In “From Outside, In,” Barbara Mellix writes about her decision to overcome the language barrier between the type of English used in her home and the proper academic language of college. Her motivation to overcome this language obstacle was to assimilate and become a member of the academic society. She writes about her struggle with how comforting it was at times to fall back into using the language of her youth. “Whenever I turned inward for salvation, the balm so available during my childhood, I found instead this new fragmentation which spoke to me in many voices. It was the voice of my desire to prosper, but at the same time it spoke of what I
had relinquished and could not regain...” (395).
Taking on something new - assimilation - can mean leaving something comfortable behind. The desire to assimilate and become part of a new culture meant Mellix would not only leave behind the comfort of using the language of her youth, but also a state of powerlessness, complacency, and the idea that it was too much work to reach her goal. Mellix writes, “I had to take on the language of the academy, the language of ‘other.’ ... I had to learn to imagine myself a part of the culture of that language...” (395).

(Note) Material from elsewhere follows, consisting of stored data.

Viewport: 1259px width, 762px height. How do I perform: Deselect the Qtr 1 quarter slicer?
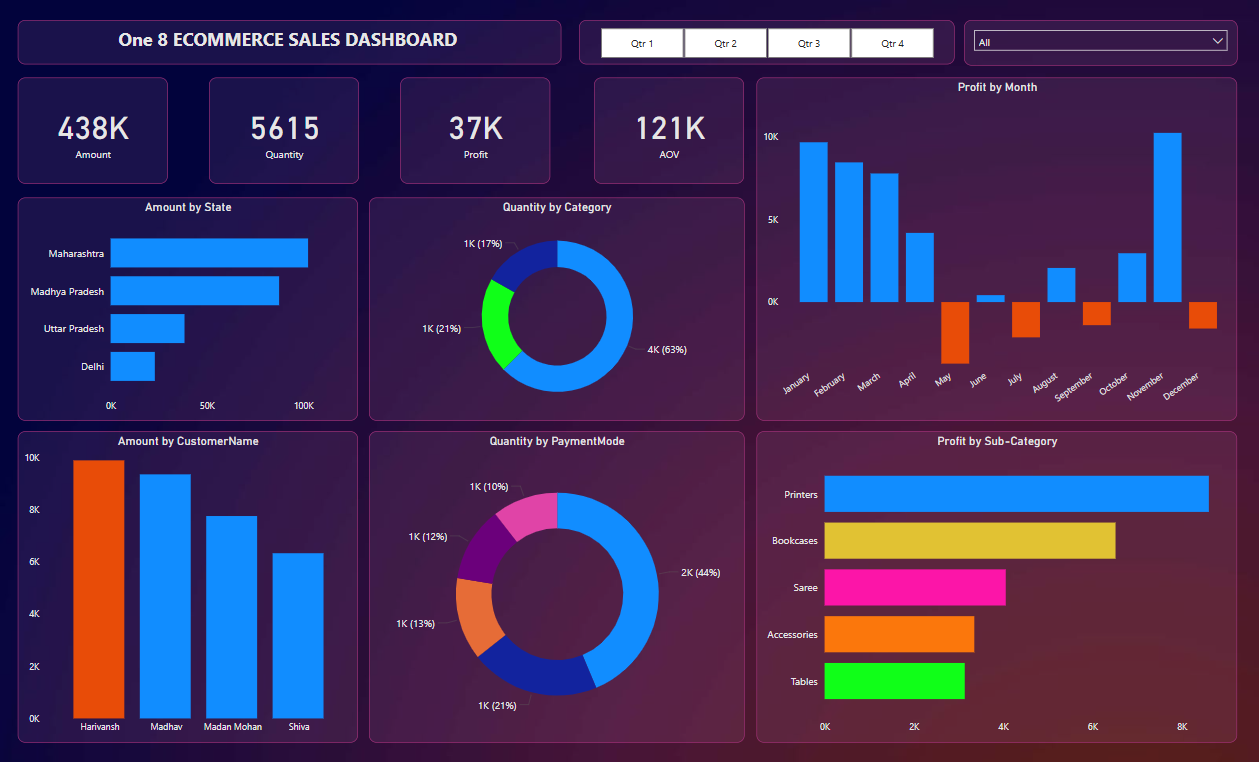click(x=641, y=42)
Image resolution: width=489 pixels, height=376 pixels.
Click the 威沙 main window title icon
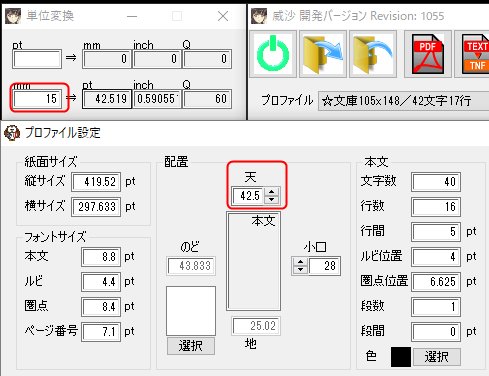259,16
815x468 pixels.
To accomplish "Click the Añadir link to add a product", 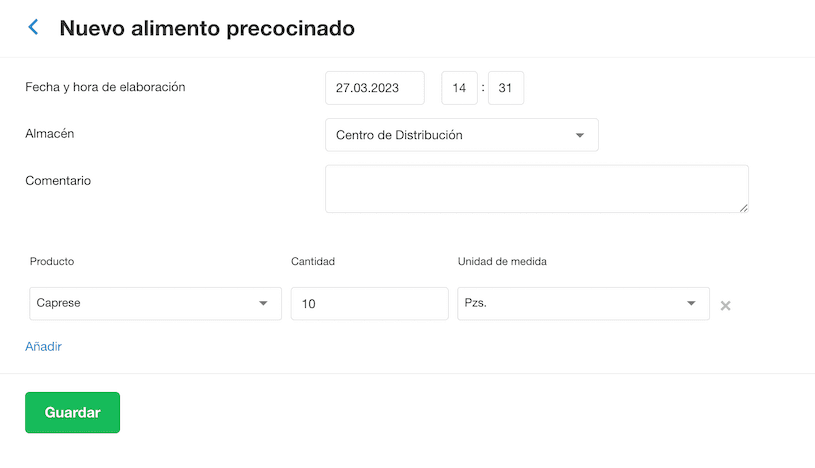I will 43,346.
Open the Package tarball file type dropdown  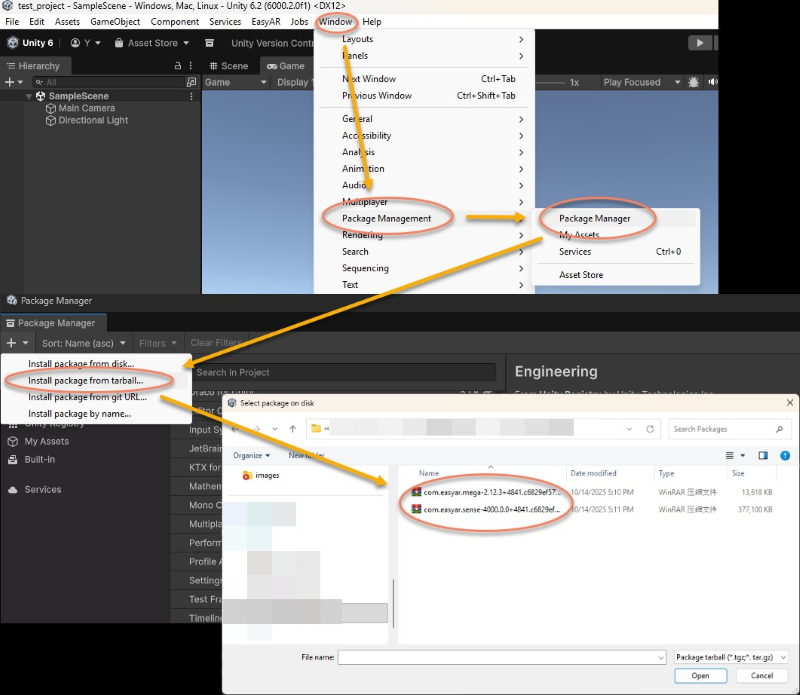pyautogui.click(x=731, y=657)
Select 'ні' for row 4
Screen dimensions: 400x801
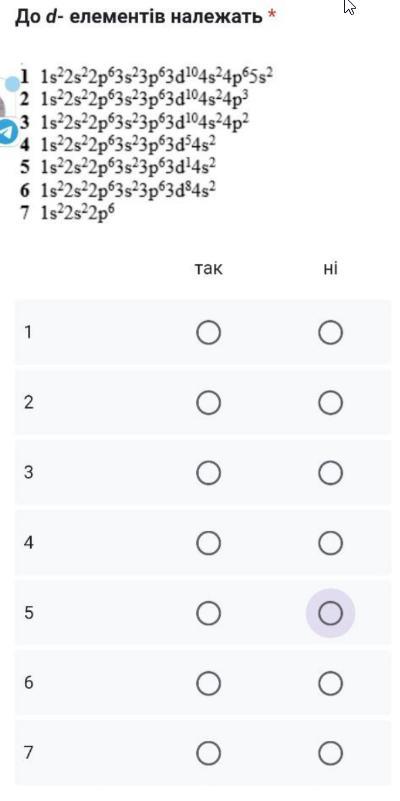[x=331, y=543]
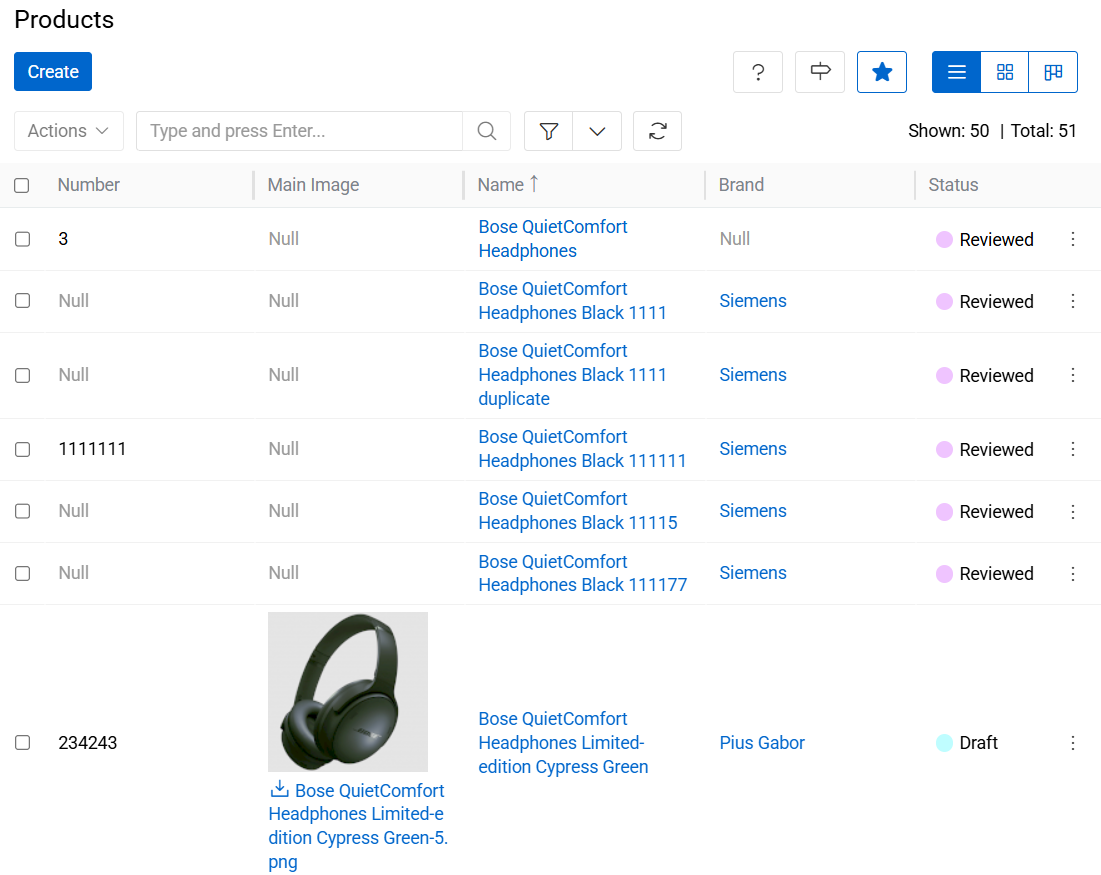Switch to the grid view icon

(1004, 72)
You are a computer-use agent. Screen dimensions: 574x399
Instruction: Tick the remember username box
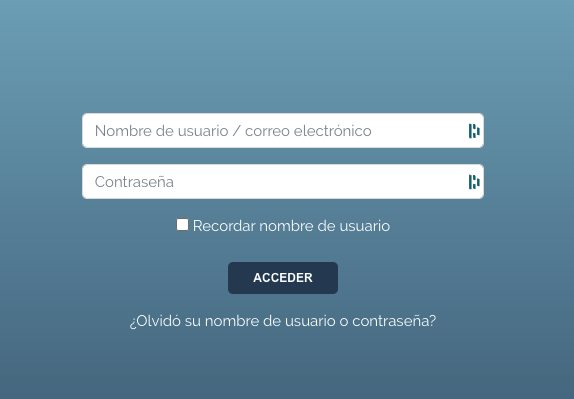point(182,225)
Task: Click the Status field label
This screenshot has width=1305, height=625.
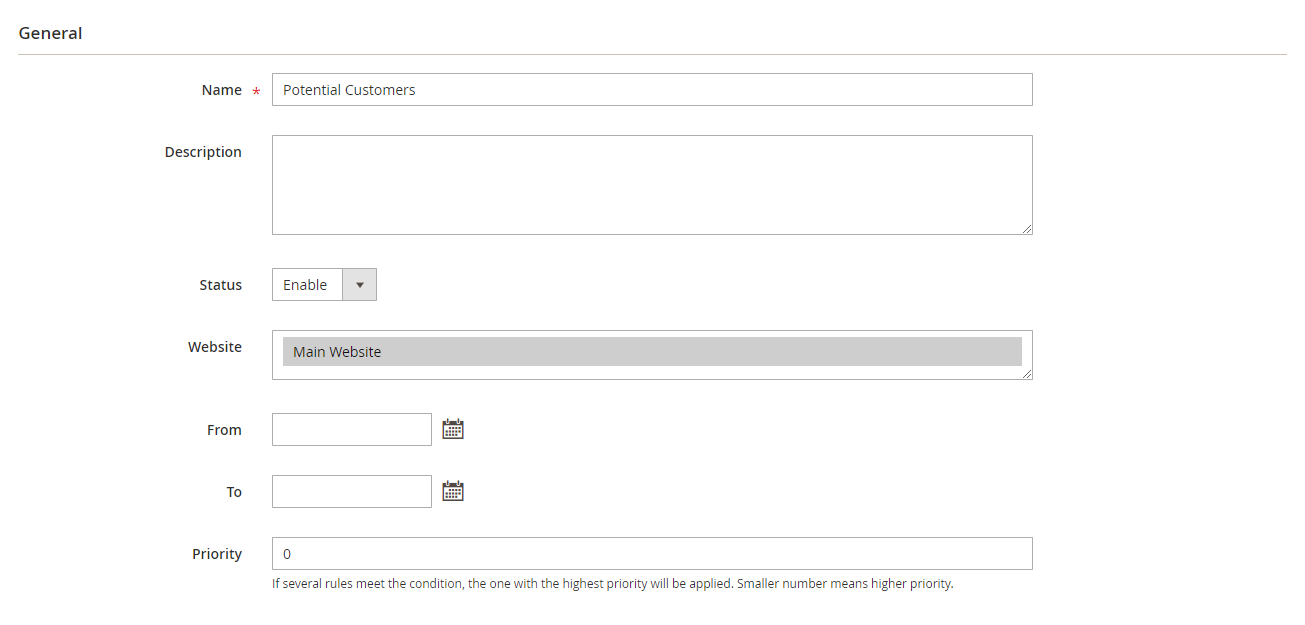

In “Autobiographies and the History of Reading: The Meaning of Literacy in Individual Lives,” Katherine Tinsley and Carl F. Kaestle write about assimilation and how “people acquire culture, values, ambitions, and political leanings from a wide range of sources, both personal and literary” (693). One of the immigrant autobiographers included in their essay is Rose Cohen. Rose’s father was upset that she was reading books in English because he believed the ideas contained in those books would cause her to stray from the family’s Jewish faith. Barnlund’s essay suggests that Rose was one of those people who were able to cope with reality through assimilation, “The fortunate person who was able to master the art of living in foreign cultures often learned that his own mode of life was only one among many” (59).
It was Rose’s desire to acquire a new life through the assimilation of the books she read, as well as the observations she made of the actions of others. In describing the actions of her friend at the library, Rose writes, “Her every motion to me was new and interesting and charming. She represented the people I wanted to know, the new life I desired” (691).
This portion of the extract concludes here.